AM: What drew you to start working with Clare Cooper as a musical director?

KSH: Well, when I started working in piano bars–Rose’s Turn, specifically–in 1995, I got stuck with the deadly Saturday happy hour, and there was Clare! She also had a pop-rock sensibility, so we came up with the Rock and Soul Happy Hour. We had a small but very loyal following, and we kept that going for nine years. When you work so closely with someone for that long, it becomes almost like a marriage (I think, I’ve never been married!). We still miss Rose’s Turn. There was no place like it and I’m afraid there never will be again.

AM: Getting stabbed in the chest would clearly be a traumatic experience for anyone. What (excuse the pun) sticks out most in your mind about the experience? And was it simply natural to work that into your cabaret act(s)?

KSH: That was clearly a watershed moment in my life. I was actually on my way home from a piano bar (Eighty Eight’s) when that happened. The psychic wounds of that lasted far longer than the physical ones. I was very angry that here I was, striving to create music from the heart and then I give someone my trust for a moment on the street and he stabs me in the heart. The metaphor of that shook my faith to the core. I was a very angry man for a few years. Anyway, that kind of experience takes you to extreme emotions and I think it lends itself to the act. Don’t try to run and hide from those experiences. Embrace them. Let others learn from them.

AM: How did you make the transition from cabaret artist to teacher? Conversely, how did you make the transition to lecturer on a college level?

KSH: I did a show in the mid-90s and hired a well-known director, and I didn’t feel this person really was able to pull the soul from me. And I was being charged a lot of money. Basically, I thought, I can do this better. And it was a natural fit. I think because I have been through traumatic experiences, I am able to get to the heart of the matter and cut through the BS. I think I have a gentle persistence that can bring honesty out in people. At forty, I decided I’d had enough of the music career. I’d worked at it so long and it was going nowhere. So I went back to school to get my MFA in creative writing (yet another practical choice!). As part of the process, we were given an opportunity to intern as instructors. I was so scared. I’m all about diversity, which is what CUNY is, but I thought, “What are these mostly Black and Hispanic and Asian and Arabic students going to think of this middle-aged White guy?” Well, I discovered that I had changed a lot since being a bullied teenager. I am very real with the kids, and I really use my sense of humor with them. I’m not afraid, I’ll tackle any topic with them.

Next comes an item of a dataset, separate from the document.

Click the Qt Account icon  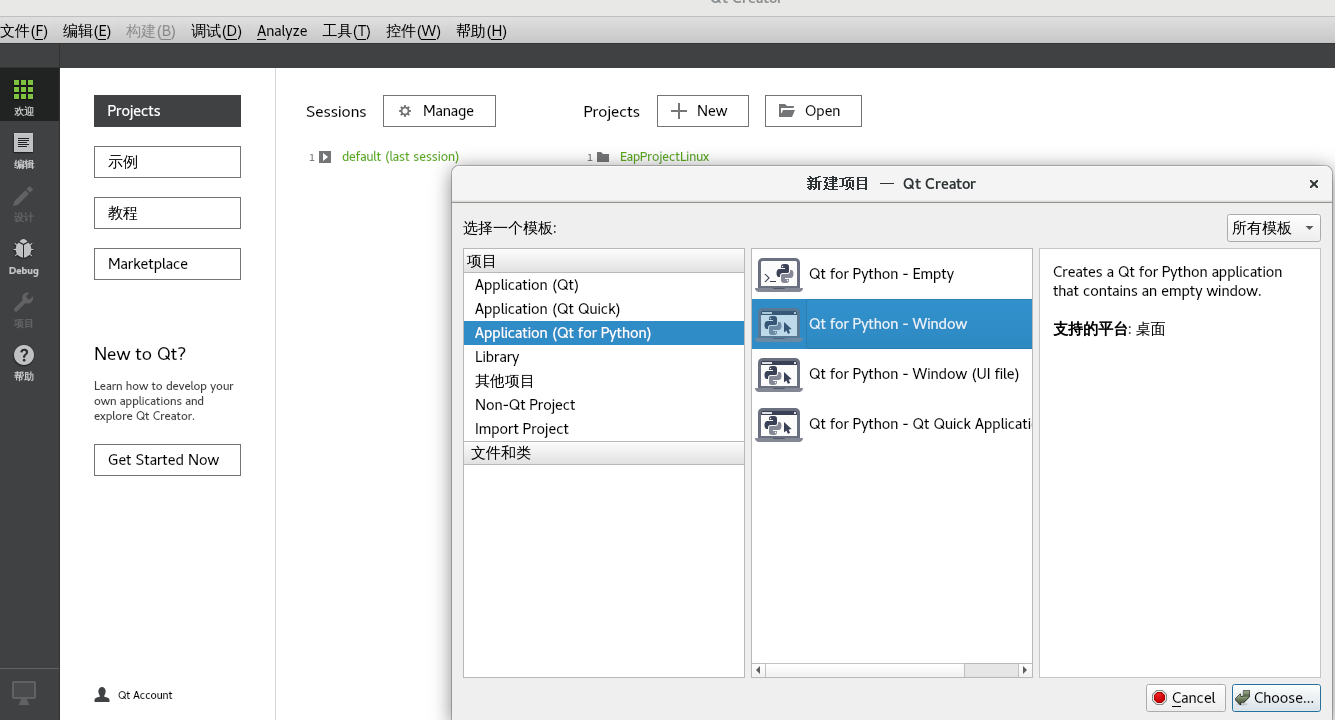(100, 694)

I surely learn more from them than they learn from me.

AM: Where did the inspiration for Off The Charts! come from?

KSH: Off the Charts! is a satiric novel, about the music business, funny but very dark. It was my way of coming to terms with how awful that business can be. But I put it in the dance music world rather than my cabaret world. The business is all about marketing and image and, for my character Sally Testata, trying to keep her sexy even though she’s in her forties. I get angry about what I see in the music business, with some music videos and such. It was hard for me, but it’s very hard on women.

AM: What do you like most about the recording process? What do you like least? Do you think you might do another recording anytime soon?

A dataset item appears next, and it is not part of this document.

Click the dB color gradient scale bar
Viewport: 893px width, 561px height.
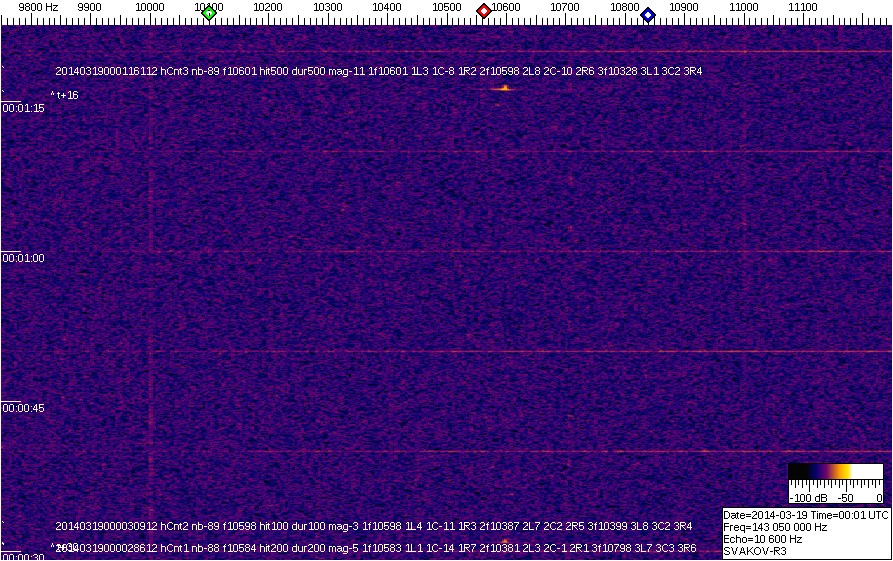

KSH: I LOVE recording. It’s much more in my comfort zone than live performing, which is all-consuming and still makes me very nervous. Going into a recording booth is very private and intimate and you get to try things several times (although my most successful recorded songs, they tell me, happened to have been done in one or two takes). I have a hundred ideas for recordings and if I could just record without performing live, I would!

AM: Complete this sentence: “In ten years I, Kevin Scott Hall, will be…”

KSH: In ten years I, Kevin Scott Hall, will be teaching a few classes, living on a lake and writing during the summer, and have perhaps a couple more books and recordings under my belt.

It’s safe to say that we all want to take a swim in that lake. The cabaret community wishes Kevin Scott Hall a very happy second half-century, and offers a plea for him to continue delighting all of us as an artist in any and all media.